The answer, I eventually discovered, was buried in the fine print of the developer console. I was watching the request headers for the login attempt when I noticed a tiny little flag on the authentication cookie: **Secure**.
Aha!
That simple, six-letter word was the key to the entire mystery. The `Secure` flag meant that the cookie would **only** be transmitted over an encrypted HTTPS connection. When my browser first connected to my Nginx proxy, it was using an insecure HTTP connection, because that’s all I had configured for the proxy. The browser, following its own strict rules, saw this and said, “Nope, no cookies for you,” and never sent the authentication ticket.
The solution was clear, but not simple. My Nginx proxy had to serve the page over HTTPS. But how? My Proxmox server’s own certificate was self-signed, and I had no interest in setting up an entire Certificate Authority just for my homelab.
Thankfully, the community had already figured out the perfect workaround. My Proxmox server, the host, already had a perfectly good self-signed certificate and private key. All I had to do was copy those two files from my host machine into my Nginx container, a simple task with a tool like `pct push`.
Once the certificates were in place, I configured Nginx to serve the page over HTTPS using those very files. I added the necessary `listen 443 ssl` directives and pointed it to the correct file paths.

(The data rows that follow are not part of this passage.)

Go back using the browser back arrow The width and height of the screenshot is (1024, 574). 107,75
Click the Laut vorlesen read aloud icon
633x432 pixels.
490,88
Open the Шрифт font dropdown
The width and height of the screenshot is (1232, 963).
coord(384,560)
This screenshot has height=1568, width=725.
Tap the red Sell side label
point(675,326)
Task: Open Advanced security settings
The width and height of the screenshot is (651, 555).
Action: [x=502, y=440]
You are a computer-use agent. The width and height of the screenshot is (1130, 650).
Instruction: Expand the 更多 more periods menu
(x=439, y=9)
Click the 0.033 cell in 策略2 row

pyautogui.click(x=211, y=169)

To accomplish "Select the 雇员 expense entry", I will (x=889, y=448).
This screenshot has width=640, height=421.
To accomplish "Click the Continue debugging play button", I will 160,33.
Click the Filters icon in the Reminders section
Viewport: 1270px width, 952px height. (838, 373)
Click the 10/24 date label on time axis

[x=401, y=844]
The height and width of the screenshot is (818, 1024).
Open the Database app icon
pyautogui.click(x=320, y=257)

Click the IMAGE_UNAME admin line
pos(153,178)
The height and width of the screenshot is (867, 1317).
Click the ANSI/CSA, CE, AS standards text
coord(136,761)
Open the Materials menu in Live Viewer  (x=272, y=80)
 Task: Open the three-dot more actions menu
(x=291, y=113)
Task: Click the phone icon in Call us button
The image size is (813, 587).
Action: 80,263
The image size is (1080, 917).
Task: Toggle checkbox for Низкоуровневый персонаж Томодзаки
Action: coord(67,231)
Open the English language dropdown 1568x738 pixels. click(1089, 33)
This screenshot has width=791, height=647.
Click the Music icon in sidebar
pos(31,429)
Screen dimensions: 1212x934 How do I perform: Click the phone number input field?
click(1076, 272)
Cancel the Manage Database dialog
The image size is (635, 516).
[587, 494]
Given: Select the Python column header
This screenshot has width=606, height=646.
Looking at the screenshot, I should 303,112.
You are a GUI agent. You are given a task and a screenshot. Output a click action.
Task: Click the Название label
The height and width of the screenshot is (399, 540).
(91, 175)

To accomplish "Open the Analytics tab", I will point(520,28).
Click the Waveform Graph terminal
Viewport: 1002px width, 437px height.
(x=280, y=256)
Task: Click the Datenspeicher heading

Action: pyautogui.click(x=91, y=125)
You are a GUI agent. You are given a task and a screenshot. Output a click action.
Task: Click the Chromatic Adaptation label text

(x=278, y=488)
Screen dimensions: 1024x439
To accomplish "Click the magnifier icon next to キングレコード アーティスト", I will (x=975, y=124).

With one final `nginx -t` to check my work and a `nginx -s reload`, I reloaded the page.
And there it was. No more error. I entered my credentials, and this time, the cookie was sent. The bouncer saw my ticket, the door opened, and I was granted entry. The `proxmox.homelab` URL was finally working.
It was a tough battle, one that tested my patience and forced me to delve into a level of network detail I hadn’t expected. But in the end, the system is now more secure, more robust, and more reliable. And I know the hard-won lesson: when you’re dealing with a reverse proxy, you’re not just a middleman; you’re an entire authentication gateway, and sometimes, you need a little digital paper trail to prove it.